Dans le même registre, une expression utilisée par le futur président de la République, alors simple candidat à la magistrature suprême, en 2015 et 2016, refait surface avec une acuité qui laisse songeur : le très fameux, le très fumeux « ancien monde ».
Méprisé, raillé, tellement dénigré, l’archaïsme des vieilles pratiques politiques politiciennes était dénoncé avec ardeur, qu’on en juge :
« Il faudrait que la vie politique continue de fonctionner comme dans les années 50 ? Beaucoup de gens disent cela : pour être dans la vie politique, pour être ministre ou président de la République… il faut se faire élire député. Mais ça, c'est le cursus honorum d’un ancien temps ! ».
Quelques années plus tard, à bout de souffle et d’arguments, dans un de ces têtes-à-queue dont il a le secret, le nouveau monde accouche d'un Michel Barnier des plus old school qui a commencé sa carrière politique en 1973, il y a cinquante-et-un ans.
Un Michel Barnier qui fleure bon la naphtaline et l’UDR — L’Union des démocrates pour la République — du général de Gaulle et de Georges Pompidou, un parti fondé en 1967.
Les mots n’ont plus de sens : les synonymes sont des antonymes et inversement.

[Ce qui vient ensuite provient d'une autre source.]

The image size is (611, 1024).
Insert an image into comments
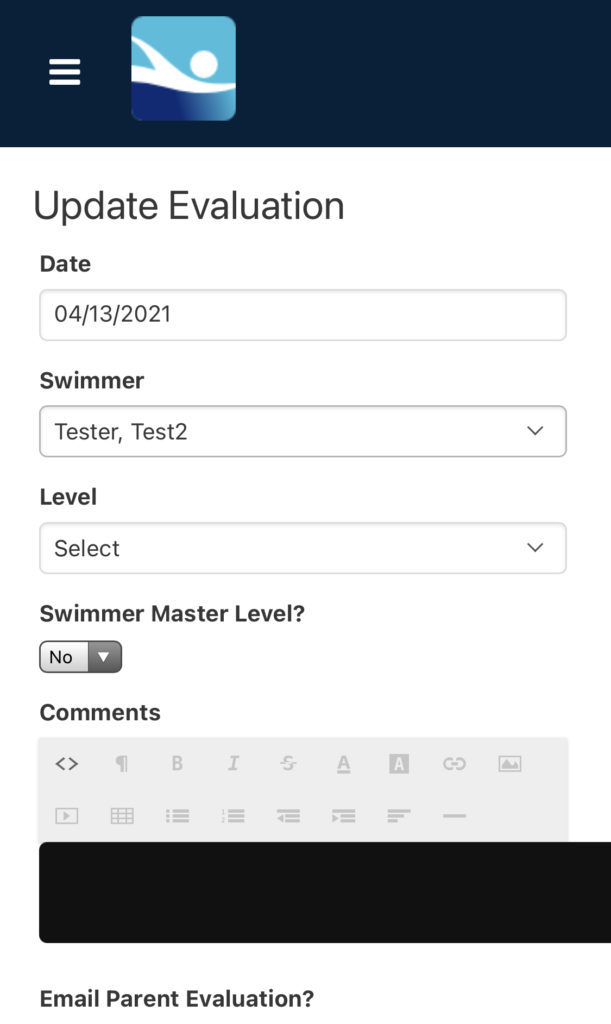[x=510, y=763]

On se renie, on se contredit, on se désavoue avec autant de désinvolture que de morgue, au mépris d’une mémoire collective et néanmoins populaire qui sait bien qu’on se moque d’elle ; avec un cynisme sans limites qui ne reconnaît ni les mensonges ni la honte, encore moins la dignité.
Le revirement est son sport de prédilection.
Sur le plan strictement programmatique, c’est le même constat.
Le « Mozart de la finance » est un cousin issu de germain de Madoff, peut-être son fils spirituel ou un de ses héritiers ; on pense aussi à l’escroquerie Enron ou Wirecard, mais aussi au scandale du Libor (London Interbank Offered Rate) : la faillite est patente, le désastre est immense, « la situation est très grave » confirme ce pauvre Barnier, pris en étau entre Macron et sa dette abyssale qui signe son incompétence. On parle tout de même d’un trou de mille milliards d’euros, ce pourrait être le titre d’un mauvais polar.
À celles et ceux qui pensent que la comparaison est osée, ou disproportionnée, nous leur conseillons de comparer les chiffres…
Sans parler d’une affaire dont personne, exception faite de Médiapart, ne veut parler : l’affaire McKinsey.
Alors qu’il avait juré ses grands Dieux que les impôts n’augmenteraient pas sous son règne, puisqu’il s’agit d’un roi, il le confirmait encore hier, c.-à-d. le 11 avril dernier en ces termes : « La ligne est simple et a été réaffirmée : on garde le cap […] et on ferme tout de suite l’hypothèse de dire qu’on va régler ce choc conjoncturel par plus d’impôts, maladie française ».
On le sait maintenant, les médias soumis préparent déjà le terrain si tôt la nomination de Barnier : les Français vont devoir payer les pots cassés de Macron par une augmentation massive de leurs impôts.
Après le revirement, le reniement.
Un proverbe dit : « Quand le mensonge prend l’ascenseur, la vérité prend l’escalier. Elle prend du temps, mais finit toujours par arriver ». Après l’escalier, en bas à gauche, en sortant de l’immeuble, il y a la rue et au coin de la rue, l’aventure…
Le mot de la fin à Vladimir Jankélévitch qui écrit dans « Le je-ne-sais-quoi et le presque rien », un titre qui colle étrangement bien à la peau et au style d’Emmanuel Macron, ces quelques mots :
« Comment le mensonge ne serait-il pas une tentation quand l’homme faible et puéril est si vite ébloui ? ».